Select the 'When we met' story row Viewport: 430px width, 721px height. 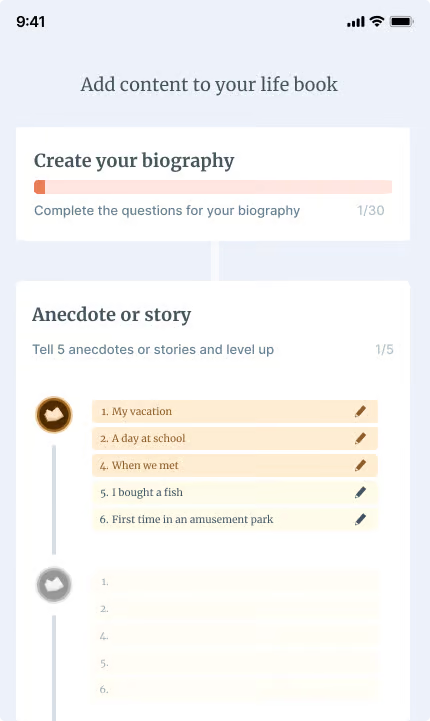pos(235,465)
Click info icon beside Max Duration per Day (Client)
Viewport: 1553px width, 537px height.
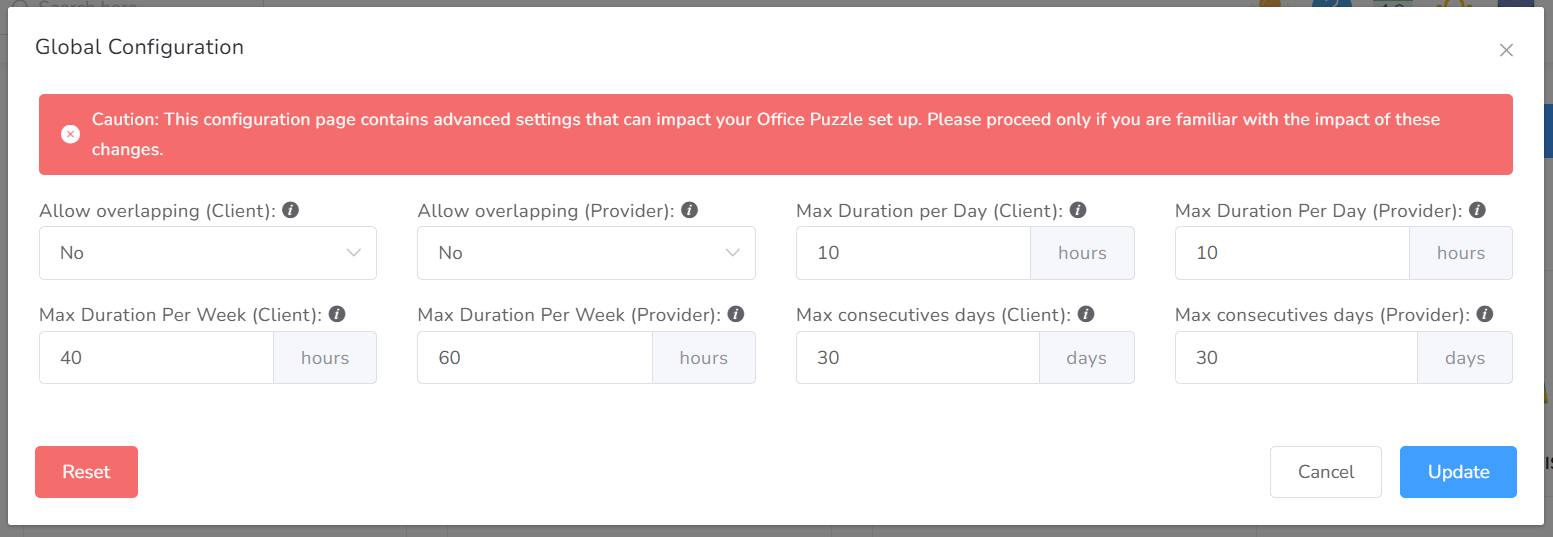(1077, 211)
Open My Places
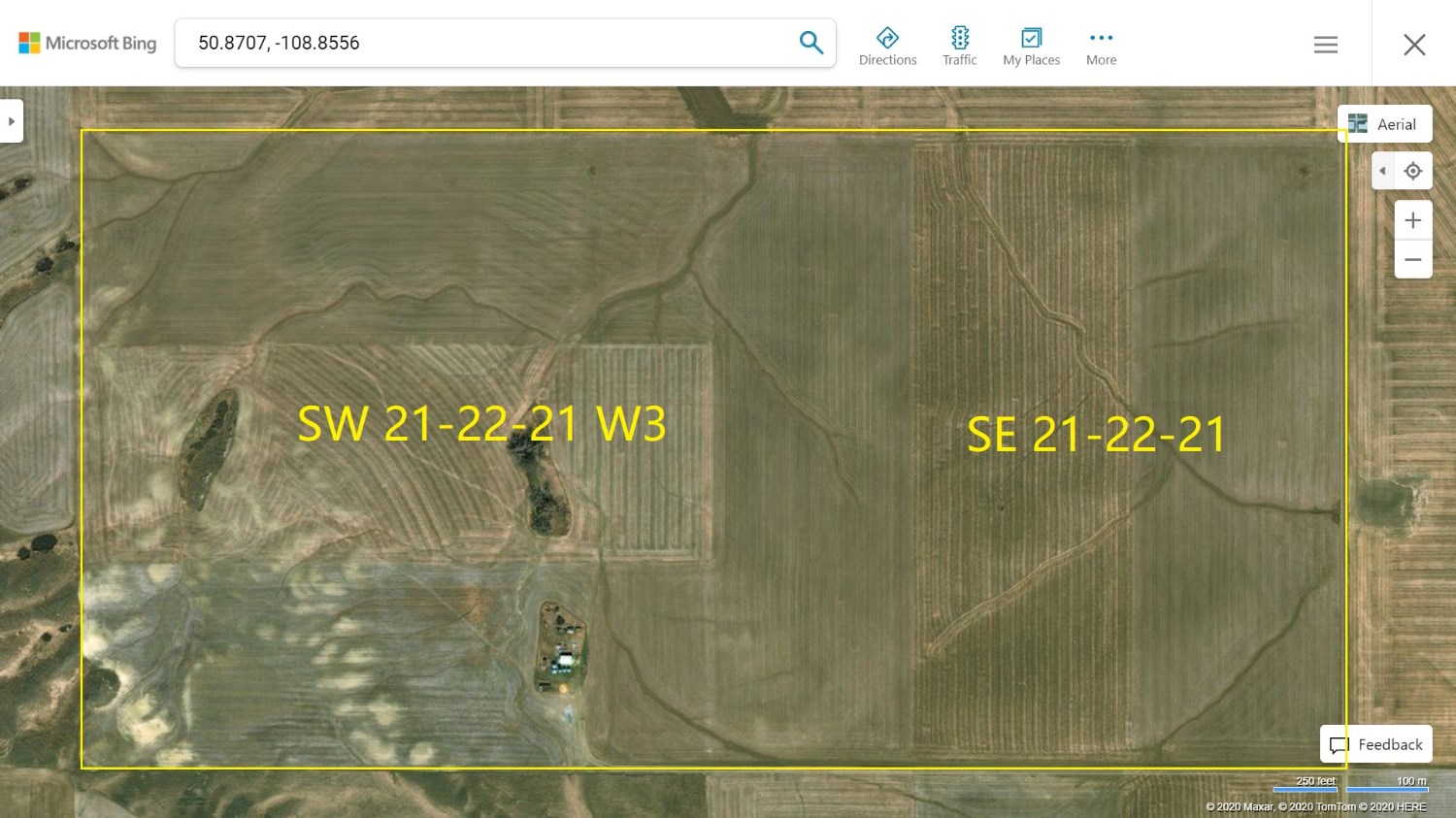Image resolution: width=1456 pixels, height=818 pixels. click(x=1031, y=47)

**PROBLEM DESCRIPTION**. A word-for-word copy is needed of the lines from the line holding "Viewport: 1553px width, 537px height." through the end of the records, both included, excluding every picture.

**WRITTEN SOLUTION**.
Viewport: 1553px width, 537px height.
(1077, 211)
Open My Places
Image resolution: width=1456 pixels, height=818 pixels. click(x=1031, y=47)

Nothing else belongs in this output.